Демонолог делает лёгкий жест свободной рукой и твари, окружавшие их, оплетают руки и ноги Эдоная, не давая ему ни малейшей свободы передвижения.
– Я готов предложить компромисс. Я знаю, что у тебя есть склеп на континенте. Если ты уберёшься из Цитадели и прекратишь поглощать души в ней, я оставлю тебя в живых... Ты всё ещё служишь цели Оберона, –булькающий смех раздаётся в ответ.
– Знаешь, я ценю подобную опьяняющую доброту сердца! Ты напоминаешь меня в молодости, – хрипящий, свистящий голос прямо над ухом. Сверху видно, как паук, растущий на спине Лифа, расползается чёрным пятном. Эдонай чувствует, как на него внимательно и изучающе смотрят десять пар глаз, – Ты думаешь сбежать при помощи своей зверушки? – его взор обращается ровно в то место, где замер невидимый для всех сейчас ворон, –Как жаль, что мне придётся лишить тебя этой возможности. Знаешь ли, я ужене в том возрасте, чтобы вечно играть с тобой в догонялки, но ты, мой дорогой, о, ты смог вдоволь меня позабавить. Я ценю это.
Сквозь свою слепоту Эдонай ощущает, как тщедушное тело колибри придавливают к полу. Перспектива зрения меняется, и вот теперь он видит Лифа, улыбающегося всеми своими гнилыми клыками, со стороны. Снизу вверх смотреть не сильно удобно, но птице помогают, сжимая её голову в тисках чьих-то клешней и не позволяя отвернуться. Чернота сползает ниже по лицу дроу, и из его щеки пробиваются паучьи жвала, клацающие прямо перед лицом жреца. Белая сверху, чёрная снизу ряса с косым воротом сейчас наполовину стянута от грубой хватки прихвостней врага, обнажая сухие, жилистые плечи и острый разлёт ключиц Эдоная. Повязка, закрывающая глаза, грозится сползти на нос, пряди длинных серебристых волос беспорядочно спадают на лицо, едва колышась от гневного дыхания эльфа. Он дёргается в попытках высвободиться, но лапы чудовищ, оплетающие его, сильнее.

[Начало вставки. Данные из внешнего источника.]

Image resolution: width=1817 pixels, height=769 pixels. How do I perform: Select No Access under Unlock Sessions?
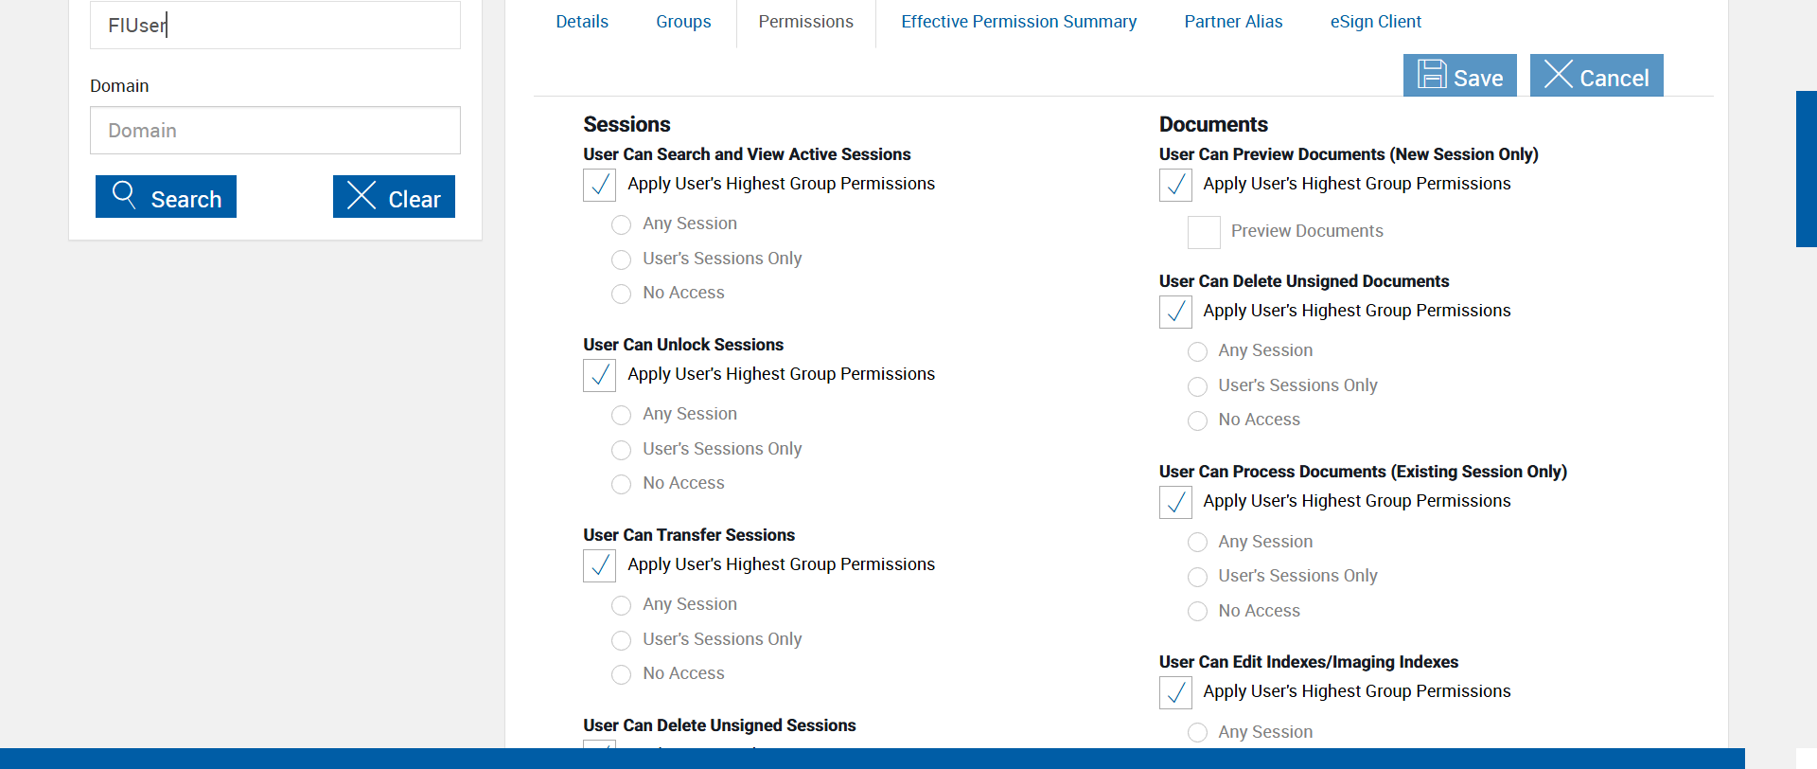coord(621,484)
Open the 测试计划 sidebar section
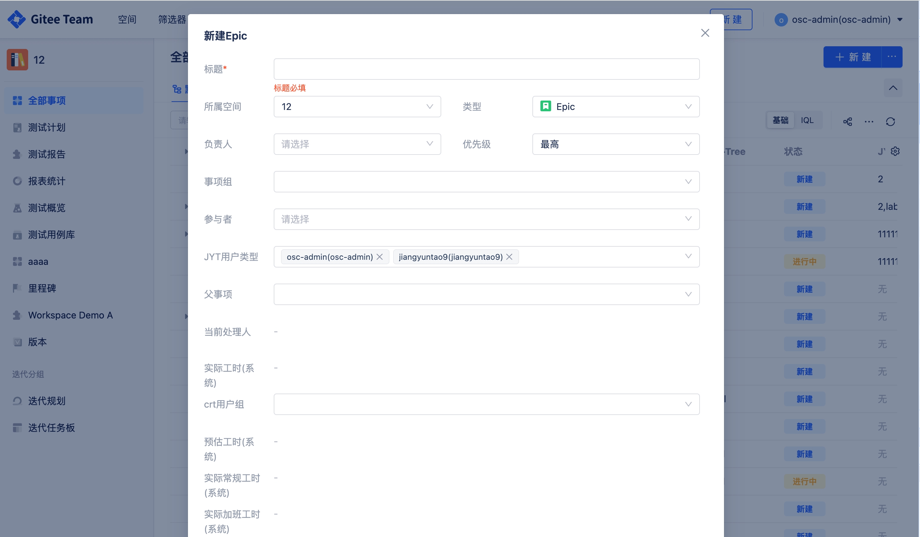920x537 pixels. 47,127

По предплечью, подбираясь выше, Эдонай чувствует, как мышцы сдавливает щупальце одной из тварей. Слизь, которую оно выделяет, неприятно стекает по пальцам.
– Тебе не нравится моя паутина, жрец? Потому что она собирает души для меня, а не оставляет их Цитадели?
– Я знаю, как сделать алтарь, что вскоре лишит тебя их, и души всех погибших будут отправляться к Титании. И ты станешь бессилен, демонолог, а твою паутину мы уничтожим окончательно. Тебе не выиграть здесь!
– Так ты хотел, чтобы я поделился с тобой! – булькающий смех, словно Лиф захлёбывался, снова разносится по комнате, – Мой мальчик, ты мог просто попросить, я ведь совершенно не жадный… А знаешь, жрец, это забавно. Я уже вижу, каким славным экспериментом это будет. Ты так хочешь нести жизнь… Я ведь могу даровать тебе такую возможность. Совершить величайшее из чудес, на которое способна твоя богиня: даровать жизнь чему-то не существовавшему доселе.
Слегка отстранившись, Лиф берёт Эдоная за подбородок, чёрный ноготь проходится по губе нежным, поглаживающим движением. Дроу рассматривает его в тусклом свете факелов, любуется правильностью линий, задерживает взгляд на татуировке в виде застывшей на правой щеке слезы. Голову не отдёрнуть – он и так уже вжимается в стену. Жрец кусает чужой палец, впиваясь зубами до крови, вкладывая в укус всю силу и весь свой гнев. От неожиданности Лиф отпускает лицо эльфа, и тот презрительно сплёвывает ему под ноги.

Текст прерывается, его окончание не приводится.